Курт смотрел на него с усмешечкой.

— Вот теперь и подумайте, господин Ганка, что за чушь вы говорите! Я незнакомый человек, вы сами же так выразились, садовник, вообще чёрт знает что такое, ведь так?

— Ну, ну?

— Ну, так? И он меня вызывает затем, чтобы о чём-то поговорить со мной наедине, да ещё о чём-то таком, что касается вас. Ну, скажите, похоже это на правду? Вот вы на его месте поступили бы так?

— Да, — сказал Ганка и опустил голову. — Но что же мне теперь делать, что делать?

— А за что вы были в тюрьме? — спросил Курт, подходя к клетке и дотрагиваясь до покрывала. — Вы давно здесь?

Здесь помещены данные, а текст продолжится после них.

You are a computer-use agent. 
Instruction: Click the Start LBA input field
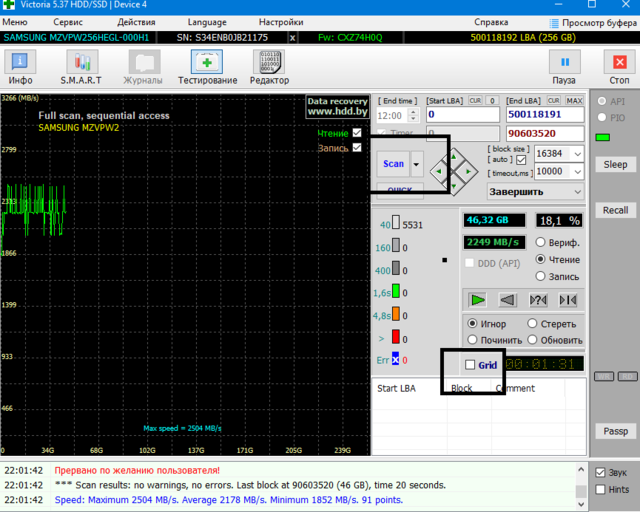(462, 115)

Ганка опять смотрел на его улыбающееся лицо, на вздёрнутый нос, лоб, очень выпуклый, такого, как он считал, — не по Лафатеру ли? — никогда не бывает у умных людей, на маленькие, острые зубы, быстро переводил взгляд на тщательно расчёсанные, сверкающие от какого-то масла волосы, и ему становилось всё яснее и яснее, что ровно ничего существенного этот человек знать не может.

«Но зачем же всё-таки вызывал его профессор?»

Курт смотрел теперь на Ганку серьёзно, неподвижно, прямо и как будто что-то соображая.

— Сколько я тут? Да вот около двух недель, сударь. — Он ещё немного подумал. — Да, да, около двух недель. — Он вдруг вздохнул. — Нехорошие тут дела творятся, очень нехорошие!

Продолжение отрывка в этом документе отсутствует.